Hedge-Fund Legend Jakurski Holds Sway in Market He Helped Launch (Bloomberg)
André Roberto Jakurski may just be the most important Brazilian hedge fund guru most people have never heard of – and that’s just how he likes it. At 71, Harvard-educated Jakurski is seen as a godfather to Brazil’s now booming hedge fund industry. Several top managers credit “the Jakurski way” with helping them lure new cash as peers abroad increasingly lose out to passive investing or quant strategies. Over a career spanning more than 45 years, he’s traded for George Soros, mentored billionaire banker Andre Esteves, and partnered with future Economy Minister Paulo Guedes to found a bank now called Banco BTG Pactual SA. In 1998, Jakurski and Guedes started JGP Asset Management, one of Brazil’s first hedge funds, at a time when fellow money managers thought, Why bother?

JP Morgan Targets Sustainability Alpha with New ESG-Focused Long/Short Hedge Fund Launch (Hedge Week)
JP Morgan Alternative Asset Management is rolling out a new long/short ESG-focused hedge fund strategy, which aims to generate alpha by trading a range of global sustainability themes – but warns that more work is needed on ESG education within the hedge fund industry.
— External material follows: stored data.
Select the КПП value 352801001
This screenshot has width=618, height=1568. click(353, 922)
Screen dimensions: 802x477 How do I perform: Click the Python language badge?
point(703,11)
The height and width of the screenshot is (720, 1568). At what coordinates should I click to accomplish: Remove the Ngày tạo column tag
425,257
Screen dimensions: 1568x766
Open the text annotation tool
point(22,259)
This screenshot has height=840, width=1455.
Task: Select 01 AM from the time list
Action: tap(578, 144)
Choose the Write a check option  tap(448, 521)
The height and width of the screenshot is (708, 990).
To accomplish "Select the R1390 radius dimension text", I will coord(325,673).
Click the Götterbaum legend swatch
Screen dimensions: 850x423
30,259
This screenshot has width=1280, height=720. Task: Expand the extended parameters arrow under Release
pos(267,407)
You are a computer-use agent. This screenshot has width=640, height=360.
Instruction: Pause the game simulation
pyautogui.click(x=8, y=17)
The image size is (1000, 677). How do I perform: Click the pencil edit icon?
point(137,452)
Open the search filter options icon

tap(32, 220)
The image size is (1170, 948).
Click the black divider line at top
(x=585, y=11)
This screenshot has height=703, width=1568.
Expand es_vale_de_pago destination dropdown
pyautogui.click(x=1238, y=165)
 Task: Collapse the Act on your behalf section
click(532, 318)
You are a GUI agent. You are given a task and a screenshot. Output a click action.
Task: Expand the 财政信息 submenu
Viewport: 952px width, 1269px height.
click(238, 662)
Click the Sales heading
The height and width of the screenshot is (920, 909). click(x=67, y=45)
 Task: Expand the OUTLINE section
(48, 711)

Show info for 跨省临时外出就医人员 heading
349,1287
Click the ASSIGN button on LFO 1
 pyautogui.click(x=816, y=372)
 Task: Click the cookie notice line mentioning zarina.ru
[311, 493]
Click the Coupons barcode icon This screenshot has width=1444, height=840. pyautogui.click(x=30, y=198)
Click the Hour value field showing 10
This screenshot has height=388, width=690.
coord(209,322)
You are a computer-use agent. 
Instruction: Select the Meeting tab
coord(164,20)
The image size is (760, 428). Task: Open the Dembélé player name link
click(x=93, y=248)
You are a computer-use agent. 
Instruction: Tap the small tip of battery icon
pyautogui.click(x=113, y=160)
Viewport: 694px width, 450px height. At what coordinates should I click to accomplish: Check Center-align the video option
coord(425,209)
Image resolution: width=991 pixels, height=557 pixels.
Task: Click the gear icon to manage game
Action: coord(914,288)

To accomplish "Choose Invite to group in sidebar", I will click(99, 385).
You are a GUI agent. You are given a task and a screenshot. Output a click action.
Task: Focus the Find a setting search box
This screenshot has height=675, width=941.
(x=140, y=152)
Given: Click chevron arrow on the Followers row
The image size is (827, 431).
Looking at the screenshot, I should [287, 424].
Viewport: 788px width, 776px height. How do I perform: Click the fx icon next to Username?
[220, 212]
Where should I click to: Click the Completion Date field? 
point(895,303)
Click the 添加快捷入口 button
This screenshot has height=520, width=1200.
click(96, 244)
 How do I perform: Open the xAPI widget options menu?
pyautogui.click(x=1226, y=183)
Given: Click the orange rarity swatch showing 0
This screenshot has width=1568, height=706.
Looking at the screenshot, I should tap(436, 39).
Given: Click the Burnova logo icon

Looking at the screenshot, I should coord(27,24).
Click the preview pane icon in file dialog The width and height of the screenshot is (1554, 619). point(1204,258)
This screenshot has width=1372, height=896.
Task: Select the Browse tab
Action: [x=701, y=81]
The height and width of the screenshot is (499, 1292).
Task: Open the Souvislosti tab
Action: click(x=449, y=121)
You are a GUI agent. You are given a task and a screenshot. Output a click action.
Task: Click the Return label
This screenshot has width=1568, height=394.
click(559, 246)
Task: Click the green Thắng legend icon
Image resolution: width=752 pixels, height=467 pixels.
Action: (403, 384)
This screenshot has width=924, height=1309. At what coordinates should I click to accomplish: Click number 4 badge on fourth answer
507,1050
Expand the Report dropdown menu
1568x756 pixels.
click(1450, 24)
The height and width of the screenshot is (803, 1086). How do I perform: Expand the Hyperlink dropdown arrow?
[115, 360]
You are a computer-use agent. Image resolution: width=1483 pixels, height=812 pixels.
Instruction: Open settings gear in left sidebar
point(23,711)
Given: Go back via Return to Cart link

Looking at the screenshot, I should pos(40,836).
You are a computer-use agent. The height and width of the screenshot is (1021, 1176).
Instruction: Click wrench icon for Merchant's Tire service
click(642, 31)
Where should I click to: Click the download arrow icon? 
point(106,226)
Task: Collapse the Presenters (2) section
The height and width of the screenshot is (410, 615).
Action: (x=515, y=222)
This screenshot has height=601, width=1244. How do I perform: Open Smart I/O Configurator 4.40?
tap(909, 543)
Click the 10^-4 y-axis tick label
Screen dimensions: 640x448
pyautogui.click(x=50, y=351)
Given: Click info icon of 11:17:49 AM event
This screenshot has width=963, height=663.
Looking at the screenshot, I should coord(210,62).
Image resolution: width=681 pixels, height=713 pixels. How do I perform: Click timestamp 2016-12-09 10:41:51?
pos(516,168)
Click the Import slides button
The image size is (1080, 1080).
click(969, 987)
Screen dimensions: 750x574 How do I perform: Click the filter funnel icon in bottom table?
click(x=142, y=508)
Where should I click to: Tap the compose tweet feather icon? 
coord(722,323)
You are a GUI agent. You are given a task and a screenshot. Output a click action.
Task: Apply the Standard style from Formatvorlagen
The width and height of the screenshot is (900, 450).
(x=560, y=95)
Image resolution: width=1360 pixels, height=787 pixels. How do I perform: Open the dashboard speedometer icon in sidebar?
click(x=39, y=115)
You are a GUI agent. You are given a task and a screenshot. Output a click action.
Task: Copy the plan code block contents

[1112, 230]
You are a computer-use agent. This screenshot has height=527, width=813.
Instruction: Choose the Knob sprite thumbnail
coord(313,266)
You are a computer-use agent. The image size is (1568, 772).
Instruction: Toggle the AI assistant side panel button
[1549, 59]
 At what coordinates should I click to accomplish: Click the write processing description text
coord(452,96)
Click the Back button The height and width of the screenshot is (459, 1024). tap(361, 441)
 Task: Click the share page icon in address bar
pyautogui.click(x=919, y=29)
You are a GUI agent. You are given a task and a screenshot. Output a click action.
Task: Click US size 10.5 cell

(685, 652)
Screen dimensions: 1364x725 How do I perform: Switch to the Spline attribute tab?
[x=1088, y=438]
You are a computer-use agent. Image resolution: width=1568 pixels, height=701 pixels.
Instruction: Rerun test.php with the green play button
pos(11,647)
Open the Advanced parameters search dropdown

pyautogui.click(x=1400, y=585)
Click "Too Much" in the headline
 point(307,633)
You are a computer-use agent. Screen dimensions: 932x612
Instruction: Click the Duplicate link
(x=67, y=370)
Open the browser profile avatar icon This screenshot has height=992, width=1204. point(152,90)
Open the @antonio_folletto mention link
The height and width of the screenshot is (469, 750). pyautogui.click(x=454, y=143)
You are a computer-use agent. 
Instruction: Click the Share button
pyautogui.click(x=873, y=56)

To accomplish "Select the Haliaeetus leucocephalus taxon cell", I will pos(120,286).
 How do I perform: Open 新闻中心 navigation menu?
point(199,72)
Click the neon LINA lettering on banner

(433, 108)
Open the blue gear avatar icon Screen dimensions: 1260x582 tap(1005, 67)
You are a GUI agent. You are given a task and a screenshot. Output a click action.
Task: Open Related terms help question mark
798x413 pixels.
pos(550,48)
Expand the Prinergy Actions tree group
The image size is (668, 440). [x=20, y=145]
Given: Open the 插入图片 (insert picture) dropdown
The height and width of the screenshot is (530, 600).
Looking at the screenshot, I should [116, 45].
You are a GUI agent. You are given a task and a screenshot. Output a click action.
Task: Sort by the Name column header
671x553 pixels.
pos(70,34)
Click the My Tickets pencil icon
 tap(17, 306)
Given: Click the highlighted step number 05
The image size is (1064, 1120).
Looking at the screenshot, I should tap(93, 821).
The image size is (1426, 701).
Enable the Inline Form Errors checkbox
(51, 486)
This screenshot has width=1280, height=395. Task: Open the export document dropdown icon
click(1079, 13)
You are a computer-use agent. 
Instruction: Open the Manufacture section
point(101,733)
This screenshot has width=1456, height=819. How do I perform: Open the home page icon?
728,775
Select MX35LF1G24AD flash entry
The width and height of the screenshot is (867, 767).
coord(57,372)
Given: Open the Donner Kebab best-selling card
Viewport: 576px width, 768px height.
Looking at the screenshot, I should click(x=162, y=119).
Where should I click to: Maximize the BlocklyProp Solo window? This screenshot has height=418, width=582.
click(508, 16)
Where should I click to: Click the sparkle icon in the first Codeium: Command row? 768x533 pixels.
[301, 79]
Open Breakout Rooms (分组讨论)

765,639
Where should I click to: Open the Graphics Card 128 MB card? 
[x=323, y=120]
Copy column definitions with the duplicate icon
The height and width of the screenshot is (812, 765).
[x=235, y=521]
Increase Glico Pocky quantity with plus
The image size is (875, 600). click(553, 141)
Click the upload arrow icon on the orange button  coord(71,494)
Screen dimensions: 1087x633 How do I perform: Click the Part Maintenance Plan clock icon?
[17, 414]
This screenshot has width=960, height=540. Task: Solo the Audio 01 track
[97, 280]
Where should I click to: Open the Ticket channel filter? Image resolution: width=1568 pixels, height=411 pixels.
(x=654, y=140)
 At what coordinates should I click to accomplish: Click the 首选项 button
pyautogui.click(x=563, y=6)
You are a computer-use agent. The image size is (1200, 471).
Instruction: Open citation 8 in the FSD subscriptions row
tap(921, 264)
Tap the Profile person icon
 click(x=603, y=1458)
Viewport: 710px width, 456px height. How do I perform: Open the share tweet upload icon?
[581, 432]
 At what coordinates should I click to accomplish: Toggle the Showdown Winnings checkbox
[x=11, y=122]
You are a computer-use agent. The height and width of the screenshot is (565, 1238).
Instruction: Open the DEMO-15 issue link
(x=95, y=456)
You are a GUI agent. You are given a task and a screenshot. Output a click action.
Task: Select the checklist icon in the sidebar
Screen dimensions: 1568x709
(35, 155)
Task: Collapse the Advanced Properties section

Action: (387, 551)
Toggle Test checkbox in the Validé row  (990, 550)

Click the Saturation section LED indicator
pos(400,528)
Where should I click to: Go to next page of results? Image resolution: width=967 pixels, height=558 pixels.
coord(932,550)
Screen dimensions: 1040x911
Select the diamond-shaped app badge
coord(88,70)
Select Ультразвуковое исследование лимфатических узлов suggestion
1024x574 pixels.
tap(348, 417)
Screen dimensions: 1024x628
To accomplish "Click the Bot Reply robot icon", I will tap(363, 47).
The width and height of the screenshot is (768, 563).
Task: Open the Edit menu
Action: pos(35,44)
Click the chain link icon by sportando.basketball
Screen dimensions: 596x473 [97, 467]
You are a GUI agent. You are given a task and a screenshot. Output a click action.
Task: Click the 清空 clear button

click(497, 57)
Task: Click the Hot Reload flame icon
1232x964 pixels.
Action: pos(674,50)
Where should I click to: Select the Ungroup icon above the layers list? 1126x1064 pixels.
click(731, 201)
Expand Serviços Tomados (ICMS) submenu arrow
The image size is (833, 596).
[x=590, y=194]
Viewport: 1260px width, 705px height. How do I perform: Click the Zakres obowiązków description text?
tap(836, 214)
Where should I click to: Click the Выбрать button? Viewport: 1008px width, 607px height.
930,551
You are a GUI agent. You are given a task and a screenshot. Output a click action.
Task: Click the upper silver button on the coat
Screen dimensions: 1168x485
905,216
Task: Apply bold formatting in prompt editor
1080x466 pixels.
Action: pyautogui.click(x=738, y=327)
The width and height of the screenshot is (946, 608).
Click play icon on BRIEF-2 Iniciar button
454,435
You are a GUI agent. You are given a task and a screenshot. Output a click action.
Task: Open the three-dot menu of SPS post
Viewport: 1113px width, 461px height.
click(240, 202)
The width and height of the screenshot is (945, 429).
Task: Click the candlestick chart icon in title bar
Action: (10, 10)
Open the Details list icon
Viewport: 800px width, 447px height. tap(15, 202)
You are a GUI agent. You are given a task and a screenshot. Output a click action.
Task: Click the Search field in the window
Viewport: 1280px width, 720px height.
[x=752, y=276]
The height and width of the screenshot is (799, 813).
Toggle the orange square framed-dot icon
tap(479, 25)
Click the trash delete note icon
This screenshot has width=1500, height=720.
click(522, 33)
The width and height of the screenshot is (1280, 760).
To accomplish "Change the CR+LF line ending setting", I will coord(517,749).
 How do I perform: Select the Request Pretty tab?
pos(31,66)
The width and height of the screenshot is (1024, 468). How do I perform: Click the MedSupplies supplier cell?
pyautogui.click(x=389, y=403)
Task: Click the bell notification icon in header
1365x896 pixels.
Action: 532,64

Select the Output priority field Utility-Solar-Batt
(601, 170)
The USD100 million JP Morgan Multi-Manager Sustainable Long/Short Fund will utilise long/short equity managers and high-conviction trades, focusing on companies that lead their peers in sustainable performance as well as those that will benefit from long-term sustainable themes – including energy transition, resource efficiency, empowerment, and technology for sustainability.

All Tom Steyer’s Money (The Wall Street Journal)
Tom Steyer spent more than $250 million of his own money running for President – enough to buy 6,200 Teslas – before dropping out Saturday after a distant third-place finish in South Carolina. His money didn’t win him a single delegate. After making a killing investing in coal, the former hedge-fund manager found climate religion and has spent the last decade bankrolling progressive causes and candidates. Not that there’s anything wrong with that.

Tiger Global, Coatue Stock Funds Jump in Rout: Hedge Fund Update (Bloomberg)
Tech-heavy hedge funds including Tiger Global Management and Coatue Management jumped in February, trouncing technology stocks that got clobbered in the market rout. Chase Coleman’s Tiger Global gained 2.1% last month in its stock-picking hedge fund, while its long-only fund fell 0.1%, according to people familiar with the matter. Philippe Laffont’s Coatue Management gained 0.4% in its Qualified Partners hedge fund, according to one of the people. Its long-only fund fell 2%.